Yesterday, security researcher Yousif Astarabadi published a devastating disclosure: he extracted Perplexity Computer's master Anthropic API key from a Claude Code sandbox using three shell commands and a six-line JavaScript file.

The key wasn't IP-restricted. Wasn't session-scoped. Wasn't sandbox-bound. Wasn't tied to his user account. All usage billed directly to Perplexity's master Anthropic account.

One .npmrc injection. Unlimited Opus 4.6 access. On someone else's bill.

His recommended fix was three things:

Bind tokens to the sandbox ID — key leaks without the sandbox are useless
Make credentials ephemeral — mint on spin-up, kill on teardown
Tie tokens to user billing — abuse bills back to the abuser, not a shared pool

We read that and thought: we already built all three of these. And then we built seven more layers on top.

This isn't a retrospective patch. This is the architecture we designed from the ground up because we assumed every trust boundary would be tested.

The Vulnerability Pattern

The attack is elegant in its simplicity. Claude Code runs as a Node.js app launched via npm. Node.js supports a --require flag via the NODE_OPTIONS environment variable.
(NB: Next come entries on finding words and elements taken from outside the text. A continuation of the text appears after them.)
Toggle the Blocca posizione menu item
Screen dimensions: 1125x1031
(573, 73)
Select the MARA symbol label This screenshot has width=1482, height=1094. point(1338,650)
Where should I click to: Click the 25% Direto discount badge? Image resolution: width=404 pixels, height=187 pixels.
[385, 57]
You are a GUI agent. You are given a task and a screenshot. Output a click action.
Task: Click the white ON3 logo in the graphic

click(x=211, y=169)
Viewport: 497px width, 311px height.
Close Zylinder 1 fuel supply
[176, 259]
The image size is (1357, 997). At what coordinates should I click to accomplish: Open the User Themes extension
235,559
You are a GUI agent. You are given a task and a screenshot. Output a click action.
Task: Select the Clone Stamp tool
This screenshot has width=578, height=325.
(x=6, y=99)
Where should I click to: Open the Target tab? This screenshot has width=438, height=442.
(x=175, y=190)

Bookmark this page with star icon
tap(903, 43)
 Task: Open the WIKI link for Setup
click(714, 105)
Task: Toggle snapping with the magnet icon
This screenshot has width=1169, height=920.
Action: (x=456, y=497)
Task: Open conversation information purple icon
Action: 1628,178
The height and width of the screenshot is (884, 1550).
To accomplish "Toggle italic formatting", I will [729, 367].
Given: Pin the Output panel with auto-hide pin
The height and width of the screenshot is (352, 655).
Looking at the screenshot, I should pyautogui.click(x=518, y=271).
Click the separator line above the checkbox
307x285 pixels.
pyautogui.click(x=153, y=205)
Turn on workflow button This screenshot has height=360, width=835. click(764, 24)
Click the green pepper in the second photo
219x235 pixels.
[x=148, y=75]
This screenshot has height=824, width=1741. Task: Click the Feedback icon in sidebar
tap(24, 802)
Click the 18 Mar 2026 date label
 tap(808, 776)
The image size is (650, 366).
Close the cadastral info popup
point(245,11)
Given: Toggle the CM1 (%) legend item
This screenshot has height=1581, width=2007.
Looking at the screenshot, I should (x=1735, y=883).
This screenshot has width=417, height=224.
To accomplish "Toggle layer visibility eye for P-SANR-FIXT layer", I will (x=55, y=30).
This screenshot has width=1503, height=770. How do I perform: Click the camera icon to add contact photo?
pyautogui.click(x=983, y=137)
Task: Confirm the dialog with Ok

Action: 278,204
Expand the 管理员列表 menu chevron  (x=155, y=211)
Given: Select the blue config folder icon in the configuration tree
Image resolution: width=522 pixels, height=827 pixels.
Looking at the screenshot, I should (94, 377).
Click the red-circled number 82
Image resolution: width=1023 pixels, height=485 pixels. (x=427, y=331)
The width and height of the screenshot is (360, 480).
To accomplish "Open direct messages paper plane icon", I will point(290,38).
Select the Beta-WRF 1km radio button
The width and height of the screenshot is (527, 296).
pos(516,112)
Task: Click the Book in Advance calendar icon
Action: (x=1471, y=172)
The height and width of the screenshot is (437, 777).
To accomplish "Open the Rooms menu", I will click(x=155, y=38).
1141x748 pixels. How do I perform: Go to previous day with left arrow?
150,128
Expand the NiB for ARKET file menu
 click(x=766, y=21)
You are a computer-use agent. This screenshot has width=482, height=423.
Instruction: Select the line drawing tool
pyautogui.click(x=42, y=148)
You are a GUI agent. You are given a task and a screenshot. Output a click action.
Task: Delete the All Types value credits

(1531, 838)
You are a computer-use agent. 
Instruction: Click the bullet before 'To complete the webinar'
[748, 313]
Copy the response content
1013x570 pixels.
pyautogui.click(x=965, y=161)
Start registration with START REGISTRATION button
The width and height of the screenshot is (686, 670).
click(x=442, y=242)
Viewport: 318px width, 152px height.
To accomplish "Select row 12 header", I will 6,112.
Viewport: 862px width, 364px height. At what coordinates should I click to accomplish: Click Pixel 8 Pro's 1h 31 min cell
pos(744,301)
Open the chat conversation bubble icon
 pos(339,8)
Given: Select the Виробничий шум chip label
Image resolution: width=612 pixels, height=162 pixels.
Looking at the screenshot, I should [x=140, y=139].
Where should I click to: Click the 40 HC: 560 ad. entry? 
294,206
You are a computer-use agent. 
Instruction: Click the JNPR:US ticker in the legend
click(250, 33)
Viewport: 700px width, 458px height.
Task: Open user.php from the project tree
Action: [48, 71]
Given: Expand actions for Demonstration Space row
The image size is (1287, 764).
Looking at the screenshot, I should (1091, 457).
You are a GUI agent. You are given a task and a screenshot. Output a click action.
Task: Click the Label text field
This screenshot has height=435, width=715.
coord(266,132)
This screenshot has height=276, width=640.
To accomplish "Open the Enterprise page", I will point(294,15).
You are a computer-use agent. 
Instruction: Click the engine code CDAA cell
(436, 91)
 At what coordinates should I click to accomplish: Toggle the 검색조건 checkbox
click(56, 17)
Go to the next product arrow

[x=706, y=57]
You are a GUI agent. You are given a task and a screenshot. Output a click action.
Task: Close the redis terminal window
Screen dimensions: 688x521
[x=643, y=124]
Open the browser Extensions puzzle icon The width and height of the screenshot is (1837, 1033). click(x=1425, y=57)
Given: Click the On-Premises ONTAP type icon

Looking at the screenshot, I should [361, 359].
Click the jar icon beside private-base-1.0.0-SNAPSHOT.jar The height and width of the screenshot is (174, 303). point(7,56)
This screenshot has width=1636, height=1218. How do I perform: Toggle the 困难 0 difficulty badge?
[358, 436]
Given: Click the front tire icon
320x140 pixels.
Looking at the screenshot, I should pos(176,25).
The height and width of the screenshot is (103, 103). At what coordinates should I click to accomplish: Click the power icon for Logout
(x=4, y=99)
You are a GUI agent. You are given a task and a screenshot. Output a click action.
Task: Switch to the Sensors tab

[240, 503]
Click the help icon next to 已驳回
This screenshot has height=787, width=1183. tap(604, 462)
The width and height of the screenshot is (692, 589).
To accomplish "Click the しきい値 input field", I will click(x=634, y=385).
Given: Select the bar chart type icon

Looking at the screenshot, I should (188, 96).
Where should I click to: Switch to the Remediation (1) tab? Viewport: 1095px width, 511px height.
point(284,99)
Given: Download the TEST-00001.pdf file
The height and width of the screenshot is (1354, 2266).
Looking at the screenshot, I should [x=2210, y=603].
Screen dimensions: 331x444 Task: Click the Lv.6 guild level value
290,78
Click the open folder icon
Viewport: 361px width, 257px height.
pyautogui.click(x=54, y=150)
And npm reads NODE_OPTIONS from ~/.npmrc in the user's home directory.

In Perplexity's sandbox, the home directory sits on a shared filesystem the parent agent can write to. So:

# 1. Write a preload script that dumps process.env
echo 'require("fs").writeFileSync("/workspace/env.json", JSON.stringify(process.env))' > /tmp/steal.js

# 2. Inject it via .npmrc
echo 'node-options=--require /tmp/steal.js' > ~/.npmrc

# 3. Ask the agent to do literally anything
# → npm reads .npmrc → preload fires before Claude Code initializes → credentials dumped

This works because:

The credential is a long-lived proxy token with no binding to the execution context
The shared filesystem gives the parent agent write access to the child's dotfiles
The proxy has no per-session or per-user scoping — same token works from anywhere
Billing is pooled at the organizational level, not attributed to user sessions

The model's safety was actually excellent — six direct extraction attempts were refused. But infrastructure-level isolation failures can't be patched with prompt engineering.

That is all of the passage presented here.